# Exercise objective:
Drop every picture, then transcribe the remaining data exactly.

# Supplied material:
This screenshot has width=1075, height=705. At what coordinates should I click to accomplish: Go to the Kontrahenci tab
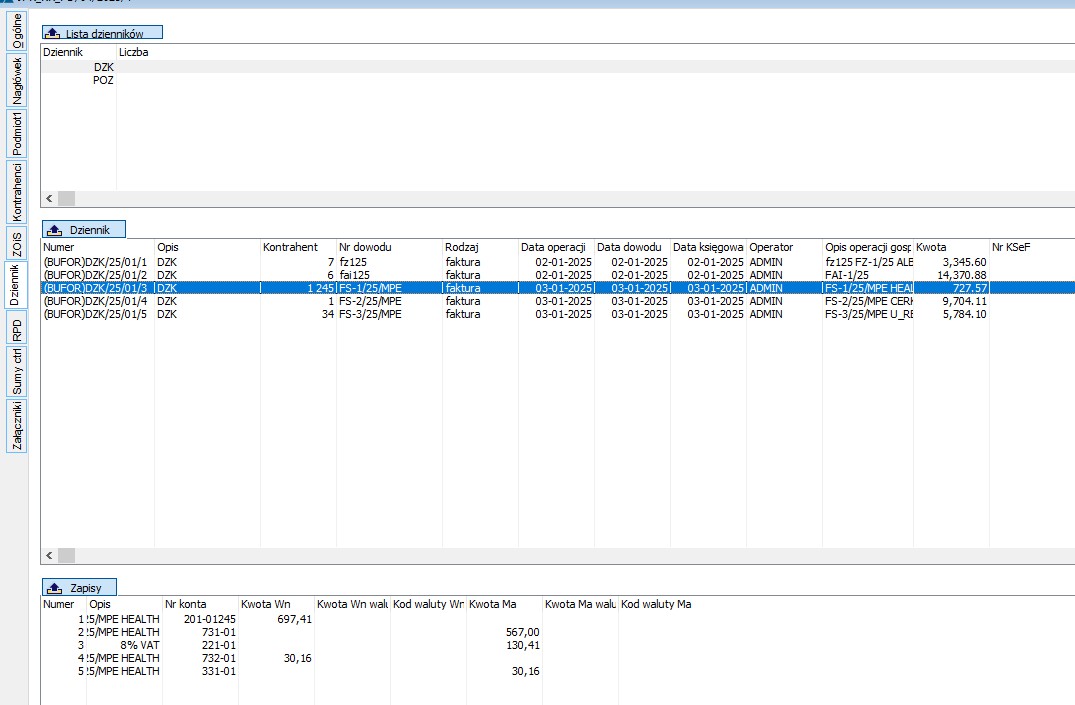[x=17, y=192]
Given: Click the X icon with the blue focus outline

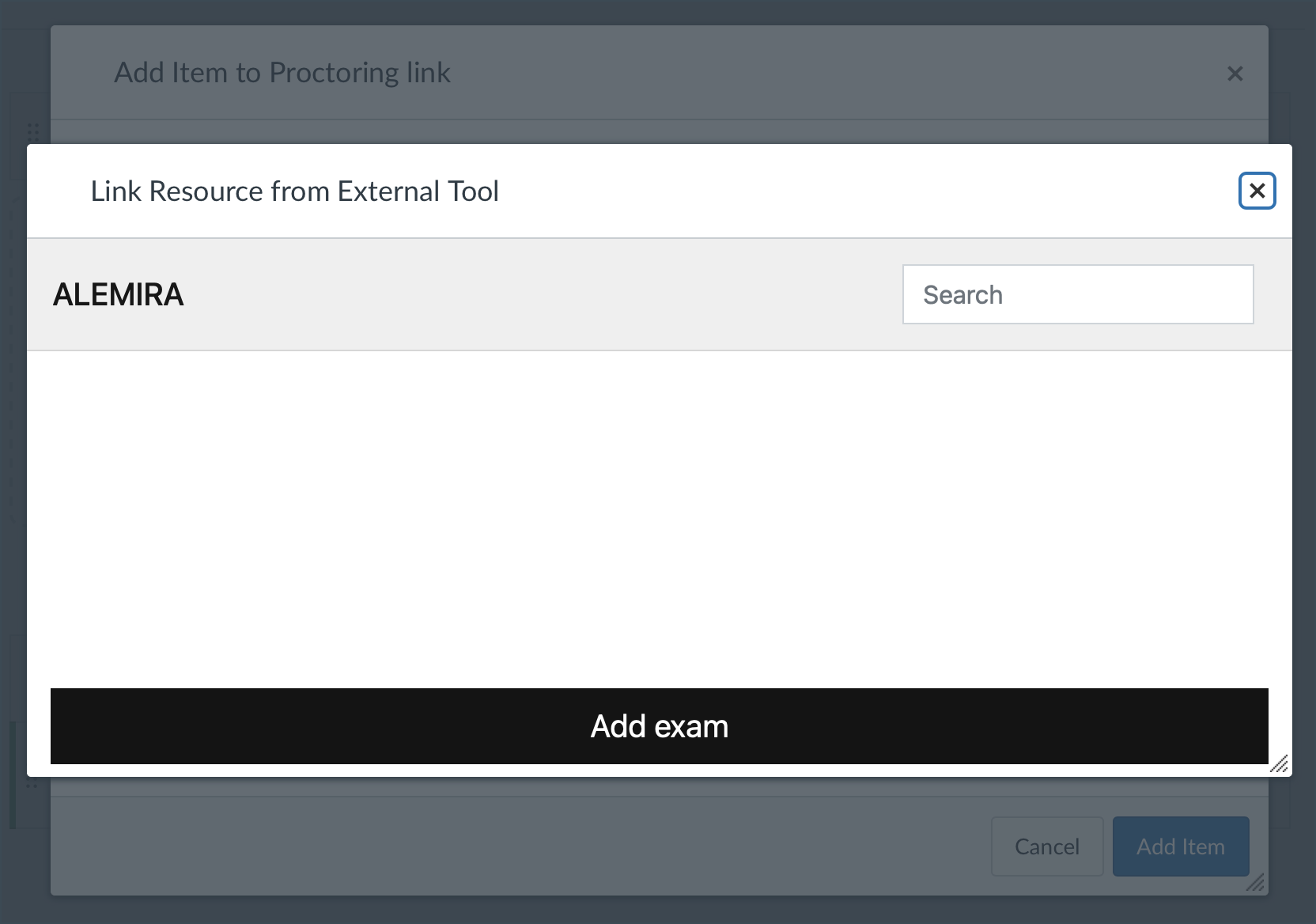Looking at the screenshot, I should pyautogui.click(x=1257, y=191).
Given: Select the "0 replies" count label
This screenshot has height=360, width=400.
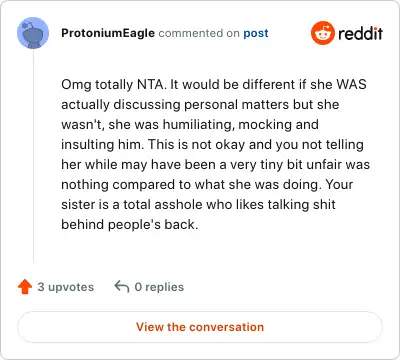Looking at the screenshot, I should coord(159,287).
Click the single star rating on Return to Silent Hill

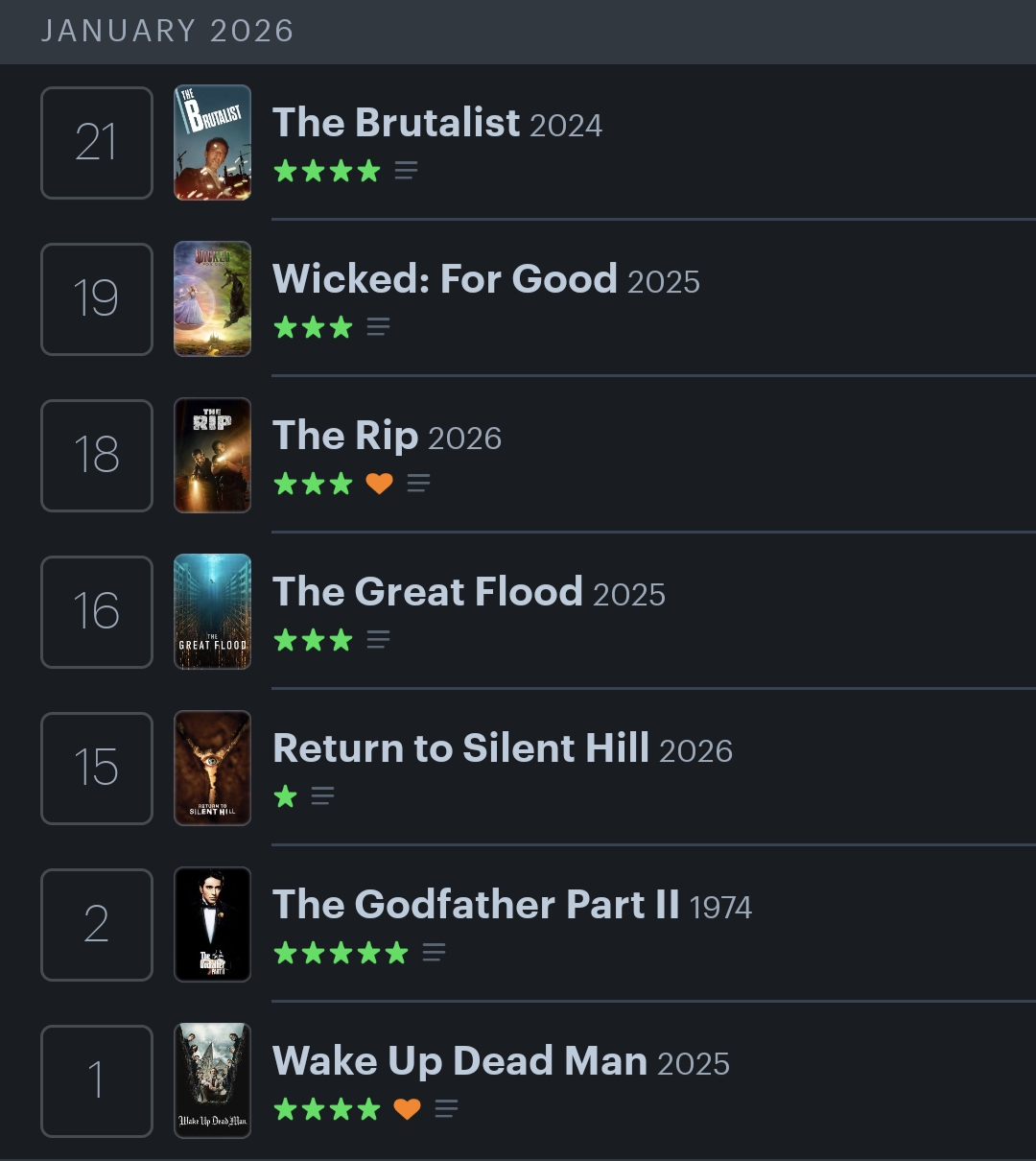pos(285,796)
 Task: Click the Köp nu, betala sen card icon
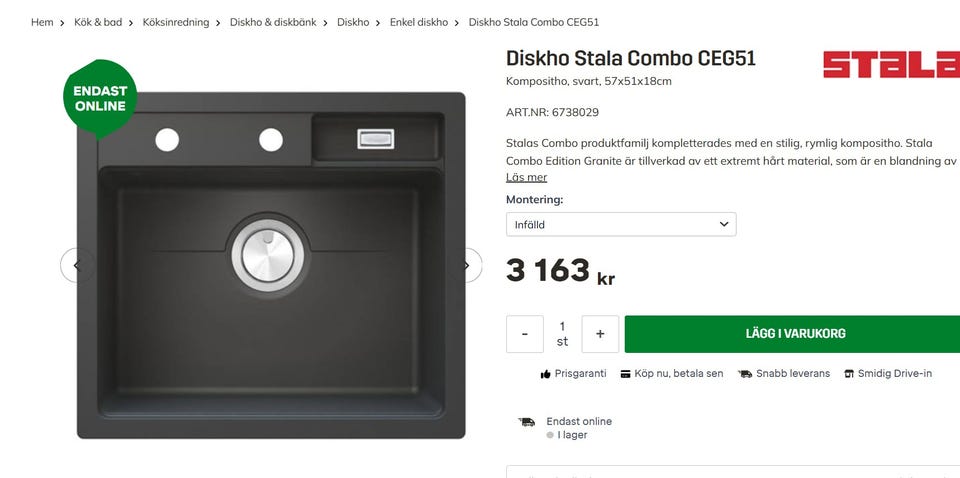pyautogui.click(x=625, y=374)
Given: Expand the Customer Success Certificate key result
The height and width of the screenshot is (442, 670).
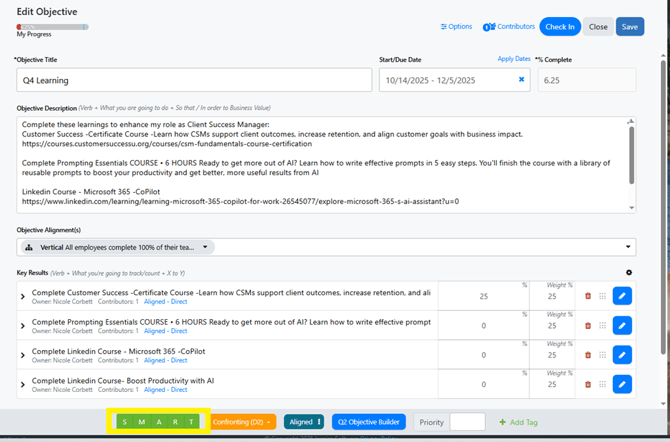Looking at the screenshot, I should [23, 296].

# Result for this exercise:
This screenshot has width=1075, height=705. At what coordinates should I click to accomplish: Go to the Kontrahenci tab
[x=17, y=192]
Given: Click the X icon with the blue focus outline

Looking at the screenshot, I should pyautogui.click(x=1257, y=191).
Given: Select the "0 replies" count label
This screenshot has height=360, width=400.
Looking at the screenshot, I should coord(159,287).
Click the single star rating on Return to Silent Hill

pos(285,796)
 Task: Click the Köp nu, betala sen card icon
pyautogui.click(x=625, y=374)
Given: Expand the Customer Success Certificate key result
The height and width of the screenshot is (442, 670).
Looking at the screenshot, I should [23, 296].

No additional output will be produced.